ASSIGNMENT: Filter out every line below that lacks "screenshot", and copy the rest.
+-------+
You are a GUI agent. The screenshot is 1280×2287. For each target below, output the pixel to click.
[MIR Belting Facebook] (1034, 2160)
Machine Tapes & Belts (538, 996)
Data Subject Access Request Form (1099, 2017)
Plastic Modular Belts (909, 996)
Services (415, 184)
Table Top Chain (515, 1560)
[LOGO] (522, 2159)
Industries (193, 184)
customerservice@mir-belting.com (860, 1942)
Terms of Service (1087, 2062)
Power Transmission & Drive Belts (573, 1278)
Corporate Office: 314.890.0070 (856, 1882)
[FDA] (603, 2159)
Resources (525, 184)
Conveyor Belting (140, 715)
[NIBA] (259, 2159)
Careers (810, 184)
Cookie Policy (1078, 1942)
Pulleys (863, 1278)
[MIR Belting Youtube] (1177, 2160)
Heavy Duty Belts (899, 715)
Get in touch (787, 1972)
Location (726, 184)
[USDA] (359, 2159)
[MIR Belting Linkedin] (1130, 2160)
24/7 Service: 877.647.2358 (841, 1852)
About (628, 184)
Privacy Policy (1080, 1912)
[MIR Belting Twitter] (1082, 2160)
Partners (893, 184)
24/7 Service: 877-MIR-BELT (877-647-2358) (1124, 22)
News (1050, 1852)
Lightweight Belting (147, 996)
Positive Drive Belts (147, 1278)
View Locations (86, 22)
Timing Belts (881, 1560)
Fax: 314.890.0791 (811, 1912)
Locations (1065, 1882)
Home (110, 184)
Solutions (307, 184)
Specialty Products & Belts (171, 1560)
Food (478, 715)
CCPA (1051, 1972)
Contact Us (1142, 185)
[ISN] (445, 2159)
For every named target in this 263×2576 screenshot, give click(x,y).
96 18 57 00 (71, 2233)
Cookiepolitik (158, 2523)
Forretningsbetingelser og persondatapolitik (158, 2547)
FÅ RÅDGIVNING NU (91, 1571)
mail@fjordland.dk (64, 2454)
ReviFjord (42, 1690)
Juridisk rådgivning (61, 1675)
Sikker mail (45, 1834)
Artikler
+-------+
ANSWER SPACE:
You are a GUI agent. The screenshot is 1280×2287. For each target below, output the pixel to click.
For every named target in this 263×2576 screenshot, give click(x,y).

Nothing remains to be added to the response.